Document segment -
========================================================================


  5. Simple Buyer

    Just an awful product that wasn’t very magnetic, or easy to play with in the slightest. I’m unsure if this product was a bad batch, got left in the heat to long or what but it was so very sticky to an unusable state. We’ve heard such good things about this brand too so it was just unfortunate. The slime wasn’t even able to remove the slime that stuck to your hands, soapy water also did little to remove the goop, and the blue died our hands for days.

    Like I said maybe we got a bad batch as we’ve heard such good things about Aaron’s slime but I just can’t trust purchasing a product from them again.

  6. Barbara Skelton

    My first mistake was letting my kids bring it with us on vacation. No actually my first mistake was buying this sparkly rubber cement that is, for some unknown reason, marketed to children. My daughter accidentally fell asleep on top of this mass of glop, and in the morning, it was stuck to her pajamas and the hotel’s bed sheet. The bond was both unfortunate and, I have to admit, spectacularly impressive – it was like the goo had fused with the cloth at a subatomic level. I decided to pitch her beloved snow leopard pajamas, but I was afraid the hotel would charge the security deposit for the sheet (which was attached to my mom’s credit card, long story, and I didn’t want her to be charged). So after trying to scratch out the putty with my fingernails, I searched online – with my now smurf-blue stained fingers – for the best way to get this evil concoction out of cloth…

    Somewhere I read that rubbing alcohol takes it out (I think I read that on some website connected to the product, because it certainly wasn’t written by someone actually trying to get this adorably-packaged-biohazard out of cloth). So I bought a bottle of rubbing alcohol at a Cape Cod CVS, brought it back to the room and drenched the glop with it. Incredibly it didn’t have any effect! Well except that the entire hotel room smelled like I’d been knocking back Everclear while my 7 and 9 year old watched TV. In a small room, the smell was near tear-inducing. So I called the main desk and told them we’d had “an accident” and needed a new sheet. A nice guy from housekeeping came by. I wadded up the sheet so the blue wasn’t obvious and handed it to him. I tried to explain that I’d used rubbing alcohol to get something out of the sheet, but he didn’t speak English. He couldn’t have missed the overwhelming smell of alcohol though so, in case he was considering calling child services, I showed him the bottle of rubbing alcohol – which I think he thought I was offering to him because he waved his hand in a “no thank you” motion. The hotel didn’t charge me for the sheet btw… or for the spots where the putty had fused with the carpet. I managed to pick it out of the shag with my fingers, but a telltale blue stain remained.

========================================================================

Data excerpts -
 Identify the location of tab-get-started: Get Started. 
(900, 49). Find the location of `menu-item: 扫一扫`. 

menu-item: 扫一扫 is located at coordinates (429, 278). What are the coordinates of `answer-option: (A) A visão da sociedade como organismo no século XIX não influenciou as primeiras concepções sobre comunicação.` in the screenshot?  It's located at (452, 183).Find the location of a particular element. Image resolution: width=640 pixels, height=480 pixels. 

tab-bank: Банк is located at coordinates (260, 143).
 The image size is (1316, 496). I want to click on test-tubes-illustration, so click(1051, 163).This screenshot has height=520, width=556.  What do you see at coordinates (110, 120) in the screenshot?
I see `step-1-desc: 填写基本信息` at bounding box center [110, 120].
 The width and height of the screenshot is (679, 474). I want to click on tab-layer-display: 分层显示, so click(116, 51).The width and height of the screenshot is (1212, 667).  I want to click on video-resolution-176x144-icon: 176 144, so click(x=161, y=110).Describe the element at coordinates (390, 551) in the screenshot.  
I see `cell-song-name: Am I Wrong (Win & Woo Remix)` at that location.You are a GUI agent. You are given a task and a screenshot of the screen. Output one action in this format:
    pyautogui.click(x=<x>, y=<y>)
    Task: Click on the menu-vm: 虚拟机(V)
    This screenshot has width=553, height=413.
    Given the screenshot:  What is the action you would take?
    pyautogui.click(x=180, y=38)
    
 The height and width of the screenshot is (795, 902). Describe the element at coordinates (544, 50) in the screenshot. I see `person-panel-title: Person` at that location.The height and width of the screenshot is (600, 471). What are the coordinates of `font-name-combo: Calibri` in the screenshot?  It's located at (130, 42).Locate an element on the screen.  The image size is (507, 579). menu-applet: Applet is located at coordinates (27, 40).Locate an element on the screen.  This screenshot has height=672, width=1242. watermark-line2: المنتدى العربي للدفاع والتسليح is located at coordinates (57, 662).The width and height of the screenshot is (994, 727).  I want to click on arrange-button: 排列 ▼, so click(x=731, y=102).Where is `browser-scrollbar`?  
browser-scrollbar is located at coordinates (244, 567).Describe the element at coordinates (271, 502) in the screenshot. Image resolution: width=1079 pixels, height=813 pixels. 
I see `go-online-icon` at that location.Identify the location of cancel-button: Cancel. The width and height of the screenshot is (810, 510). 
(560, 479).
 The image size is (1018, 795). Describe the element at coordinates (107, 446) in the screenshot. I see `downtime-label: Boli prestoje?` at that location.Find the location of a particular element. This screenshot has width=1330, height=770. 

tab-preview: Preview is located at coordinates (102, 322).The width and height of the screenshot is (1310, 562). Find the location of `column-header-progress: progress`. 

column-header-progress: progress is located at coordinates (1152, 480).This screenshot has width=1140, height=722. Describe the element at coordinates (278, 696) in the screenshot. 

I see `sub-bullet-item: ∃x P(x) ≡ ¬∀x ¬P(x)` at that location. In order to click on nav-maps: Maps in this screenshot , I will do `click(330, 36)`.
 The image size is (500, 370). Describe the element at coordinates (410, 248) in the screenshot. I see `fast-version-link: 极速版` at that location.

========================================================================

The task - Transcribe the stretch of the slime reviews from "Just an awful" through "hands for days.".

Answer box -
Just an awful product that wasn’t very magnetic, or easy to play with in the slightest. I’m unsure if this product was a bad batch, got left in the heat to long or what but it was so very sticky to an unusable state. We’ve heard such good things about this brand too so it was just unfortunate. The slime wasn’t even able to remove the slime that stuck to your hands, soapy water also did little to remove the goop, and the blue died our hands for days.